REQUIRED WORK = Only the lines from the "Instruction: Uncheck 显示仪表板标题 checkbox" line through the last line of the material below belong in the answer, reproduced exactly and with no pictures.

MATERIALS PROVIDED =
=-=-=-=-=

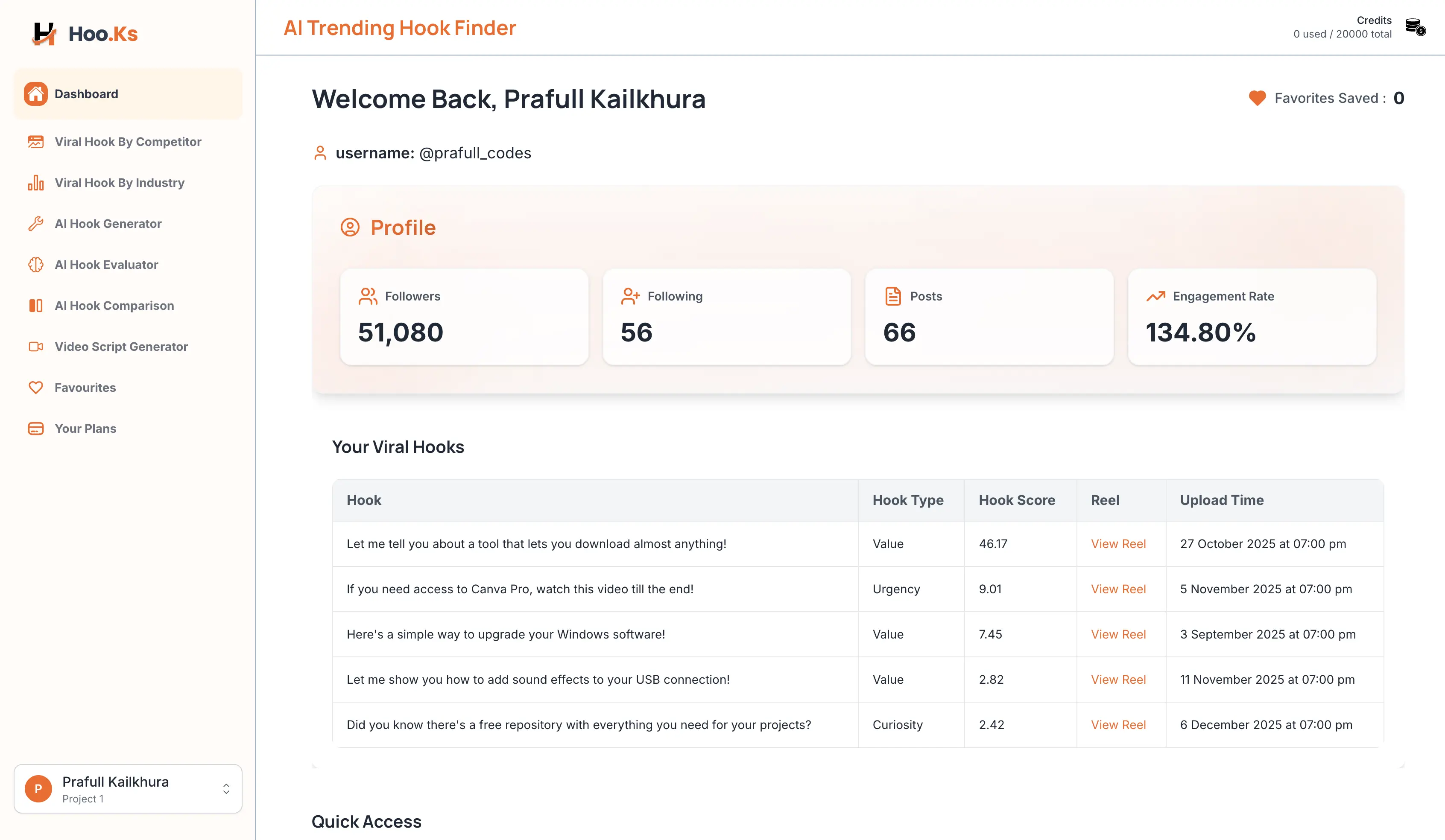Open Viral Hook By Competitor page
The width and height of the screenshot is (1445, 840).
click(x=128, y=142)
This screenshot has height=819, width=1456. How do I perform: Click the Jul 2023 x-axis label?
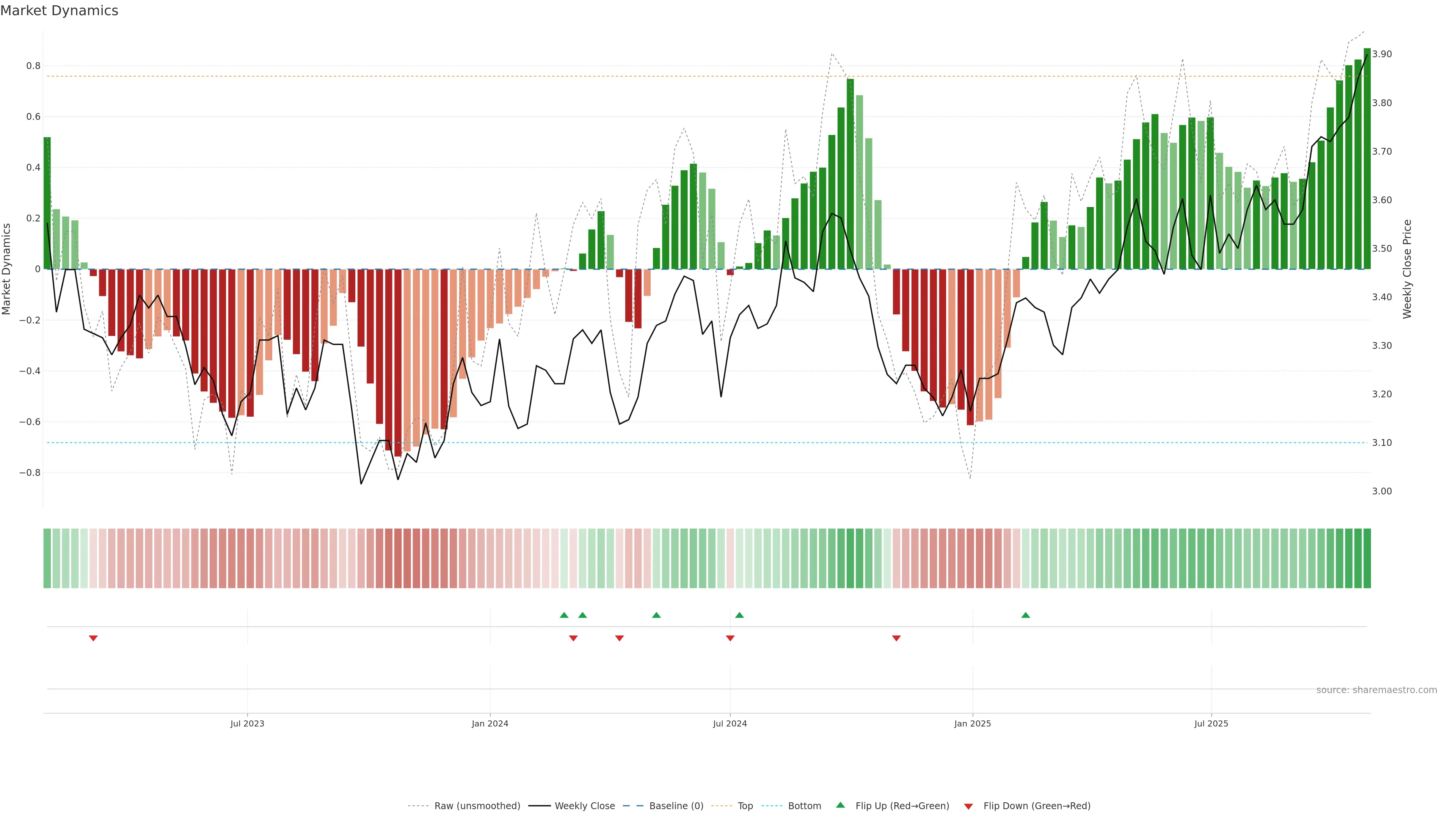point(247,723)
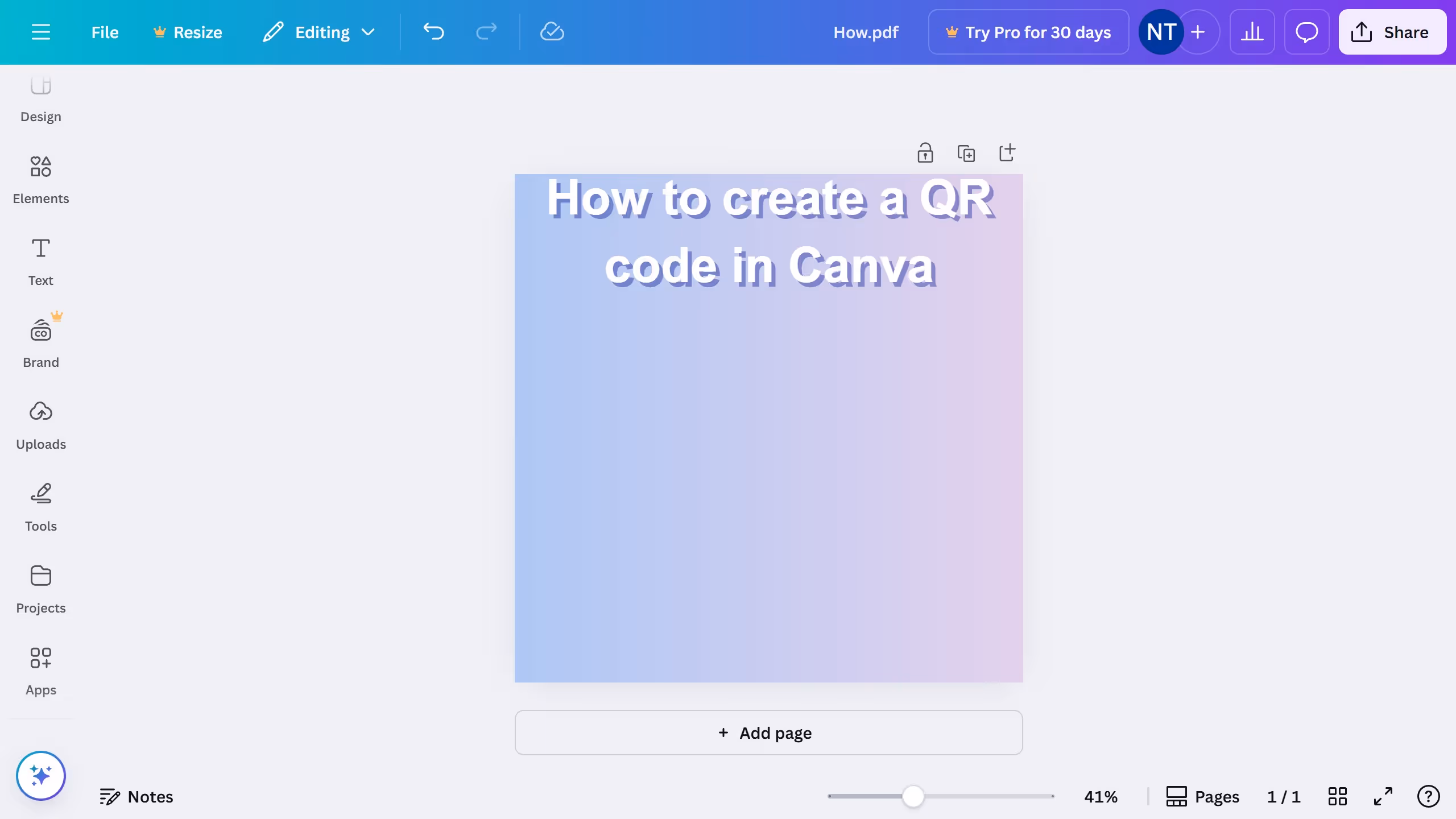The width and height of the screenshot is (1456, 819).
Task: Open the Canva AI assistant button
Action: [40, 776]
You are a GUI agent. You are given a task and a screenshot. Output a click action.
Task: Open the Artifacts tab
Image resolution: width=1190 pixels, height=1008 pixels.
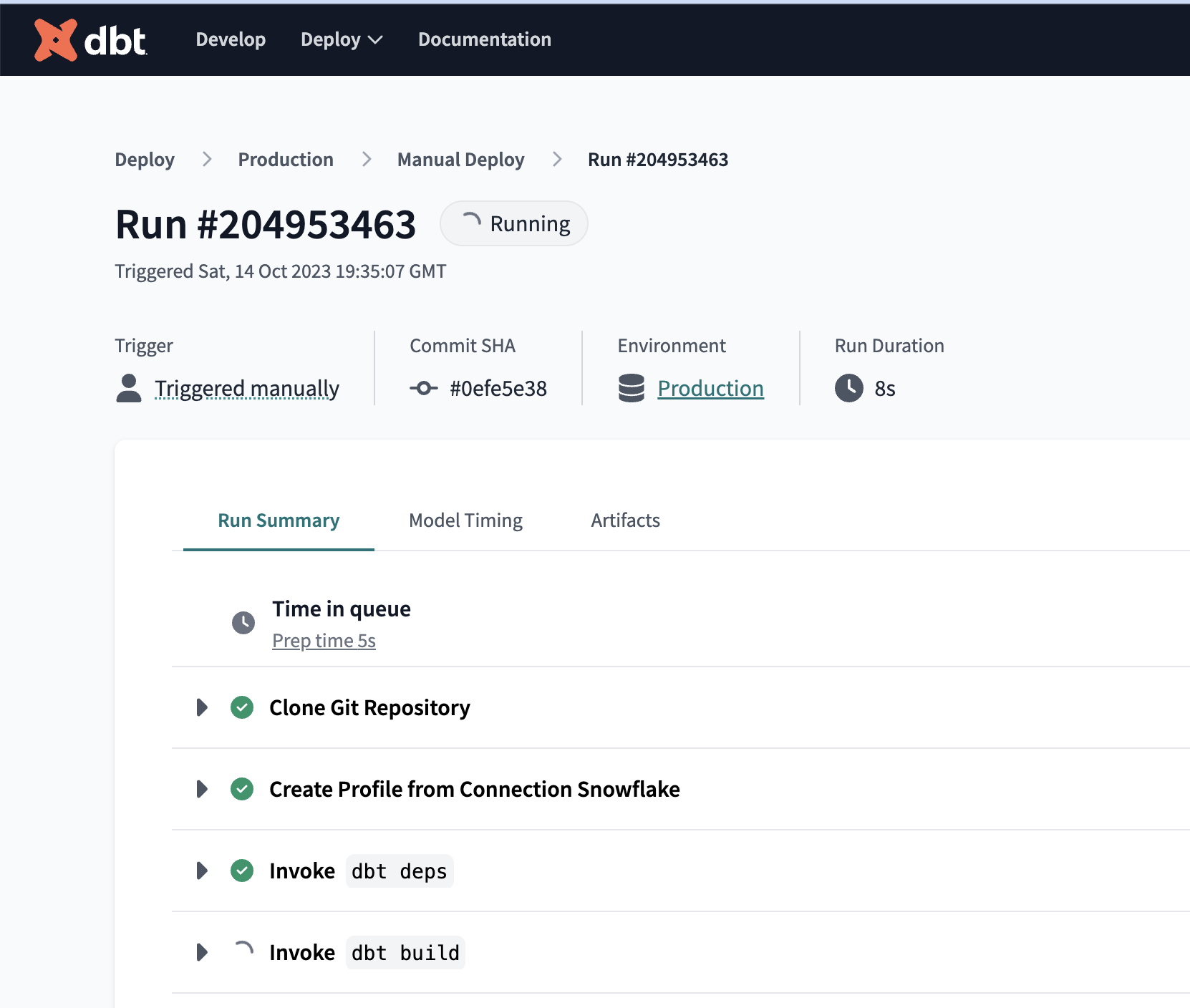(x=624, y=520)
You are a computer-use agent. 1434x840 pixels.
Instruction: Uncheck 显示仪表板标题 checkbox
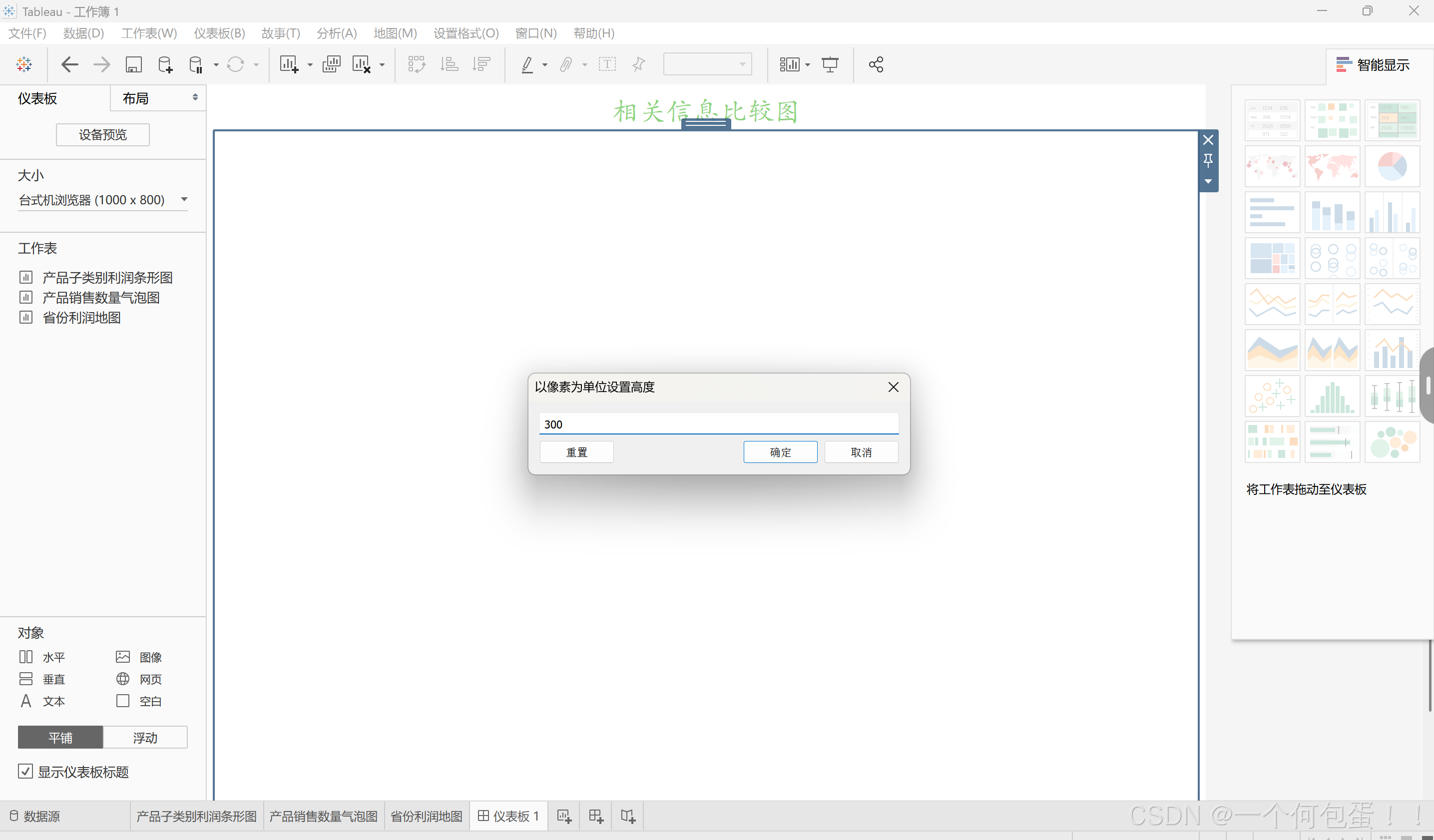click(25, 772)
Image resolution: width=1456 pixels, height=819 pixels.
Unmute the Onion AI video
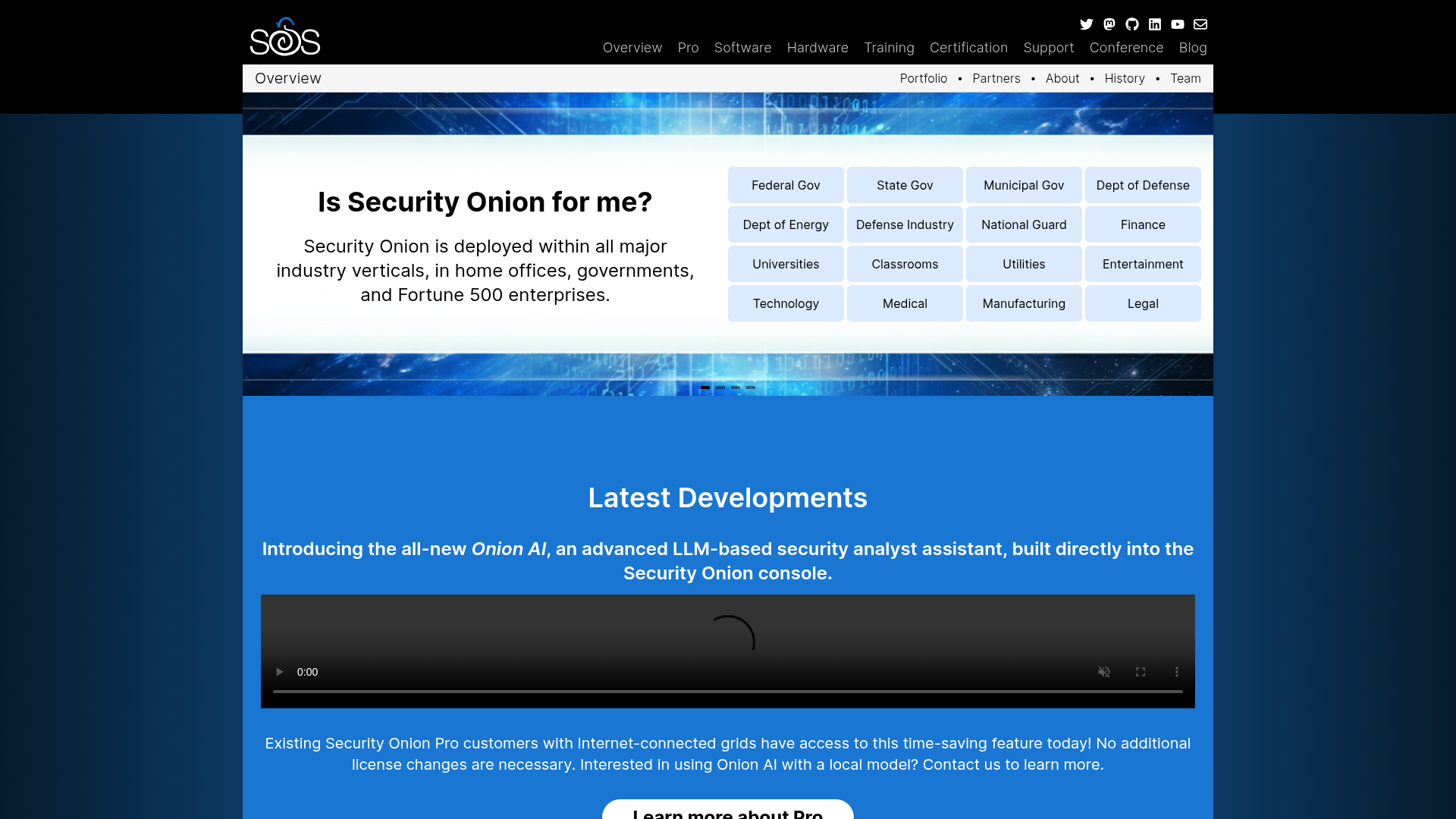(x=1104, y=672)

=-=-=-=-=

EXPECTED OUTPUT =
Instruction: Uncheck 显示仪表板标题 checkbox
click(25, 772)
Image resolution: width=1456 pixels, height=819 pixels.
Unmute the Onion AI video
(x=1104, y=672)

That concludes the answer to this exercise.